Did you hear that? Was that the sound of the fat lady singing? Is it over? Has the great economic crisis of the late noughties turned out to be nothing more than the mild blip of 2008? Yesterday saw the release of revised official data on US economic growth. And the data says the US expanded at an annualised rate of 3.3 per cent in the second quarter. This compares with the original estimate of 1.9 per cent expansion. And the markets loved it; the Dow soared 212 points and at close of play yesterday stood 500 points up on the August low. To put these latest figures in perspective, anything between 2.5 and 3.5 per cent is considered to be on par with the historical trend – so actually it appears that the second quarter saw growth at the upper end of what is considered to be sustainable.
So the bulls come out to play, and the optimists look smug and say “told you” everything was fine really, but maybe the real lesson from this announcement and the way it was so warmly received is that the markets still haven’t got it. Their heads remained buried in the sand, oblivious to the deeper forces at work.
There were two reasons for the startling US performance. Firstly, US exports soared during the period. The data suggests exports shot up 13.2 per cent, while imports fell by 7.6 per cent. Put that together, and the number crunchers say external demand added 3.1 per cent to GDP, accounting for all but just 0.2 percentage points of the expansion.

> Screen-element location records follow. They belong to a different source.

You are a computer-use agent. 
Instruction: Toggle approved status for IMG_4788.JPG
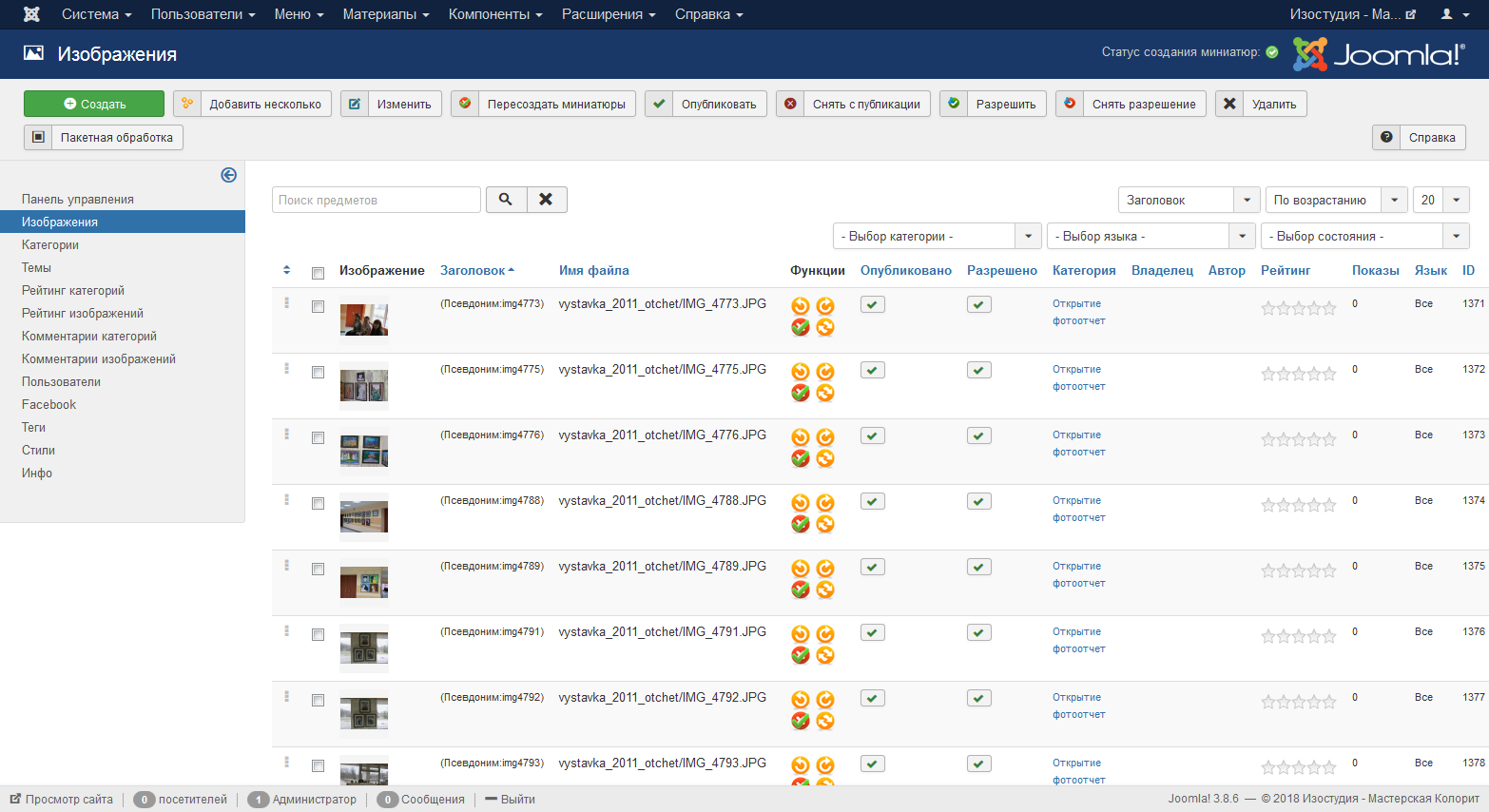[978, 501]
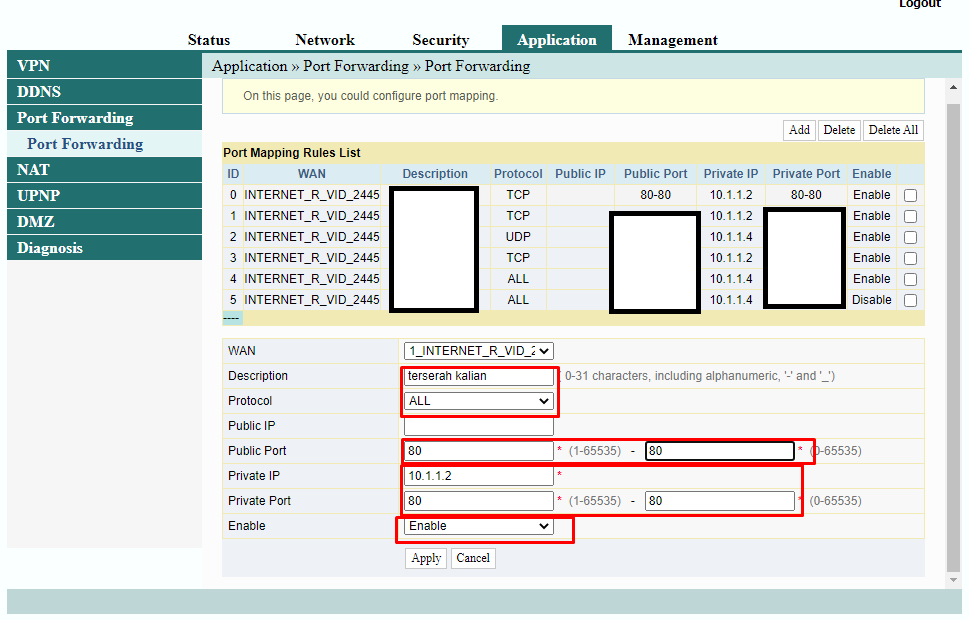Click the Description text field

[478, 377]
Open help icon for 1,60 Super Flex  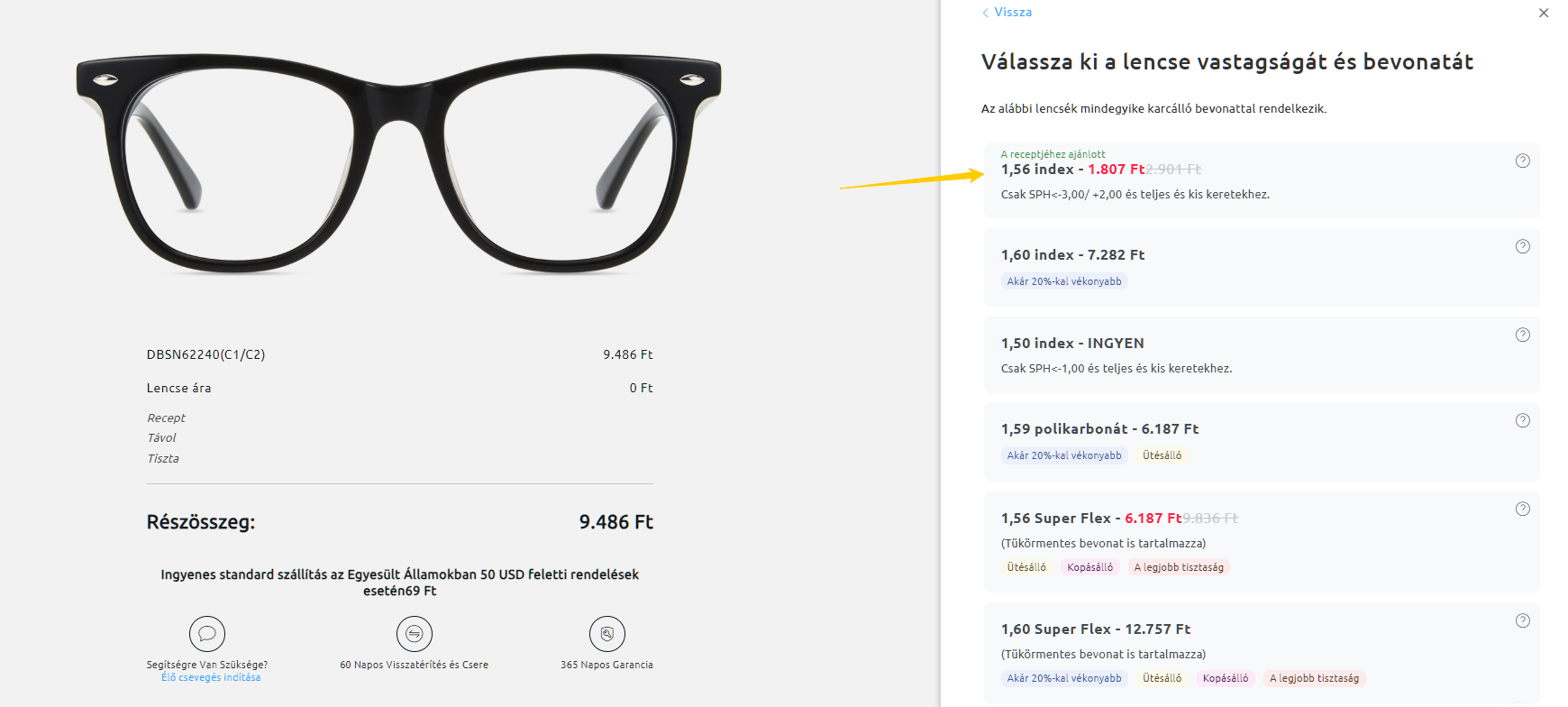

This is how it is supposed to be. The big hope for the US has long been that she can export her way out of trouble. But, as has been argued here before, it is quite naive to assume that the world’s largest economy can change from a net importer to a net exporter without there being a massive hit on the rest of the economy.

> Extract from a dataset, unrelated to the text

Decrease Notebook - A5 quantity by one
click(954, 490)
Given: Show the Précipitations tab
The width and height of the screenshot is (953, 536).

But it takes time for this hit to be felt. Already the Eurozone has paid the price for US growth, by seeing its economy contract in the second quarter. Don’t expect demand from the Eurozone and the UK for US goods to be so great in the next quarter. Don’t expect Japan, China and the rest of Asia to keep buying goods ‘made in the USA.’ If they do this for any significant time period, their own economies will slow dramatically. It really is debatable whether the world can afford to see Uncle Sam become its big supplier instead of big customer.

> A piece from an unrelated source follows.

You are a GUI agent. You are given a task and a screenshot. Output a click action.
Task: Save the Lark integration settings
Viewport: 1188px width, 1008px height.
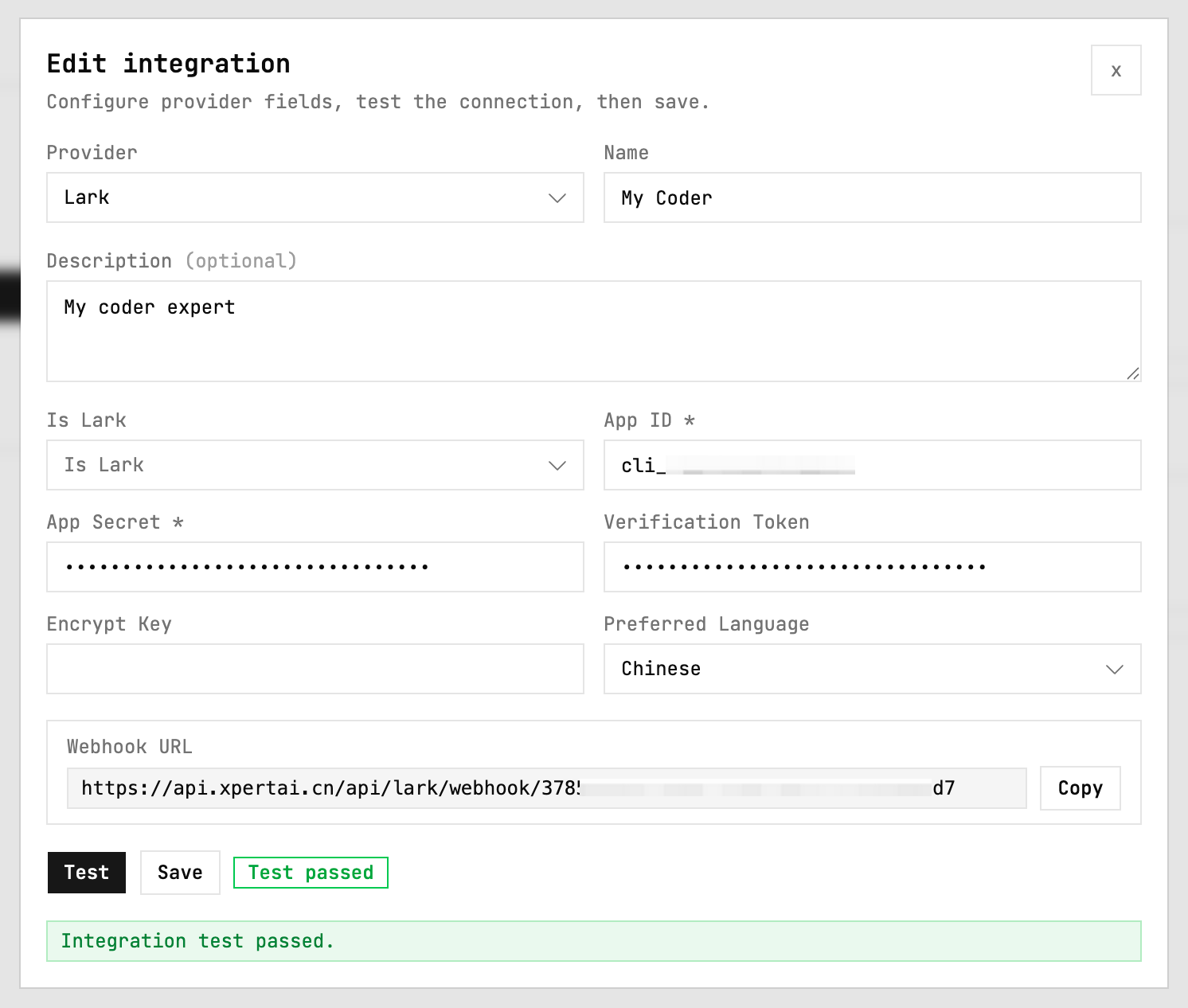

It seems that the changing dynamics in the US will hit the global economy, which in turn will hit the US.
And we have already seen the early stages of this occur on the currency markets. Currency traders have already grasped the point that the account between the US and Europe had swung too far in one direction – that is why the dollar has risen so rapidly in recent weeks. Inevitably, this will hit US exports hard in the next quarter.
The second reason to believe the figures for the second quarter may not be all they are cracked up to be is simply this. Uncle Sam handed out a massive tax credit during the quarter. And as CNN Money quoted David Wyss, chief economist with Standard & Poor’s as saying: “Mostly what this report will say is, when you give somebody an $1,800 check, he spends it.”
The facts are simply these: US house prices are still falling. The massive inventory levels of unsold properties mean this will continue for some time. US consumers are in too much debt. US banks continue to make massive losses.
In a way it may have been better if US consumers had saved the tax rebate, or used it to pay off some of their debts – it may not have helped the Q2 figures, but at least it would have seen the US in better shape for a final, sustainable recovery.
And that brings us around to the real concern. Markets still have not got their heads around the deeper problems afflicting the US; US consumers, it appears, have still not learned the lesson of thrift. Until these things happen, the real US recovery can not begin. Reality may not be pleasant, but until it is faced, the real fix can not be found.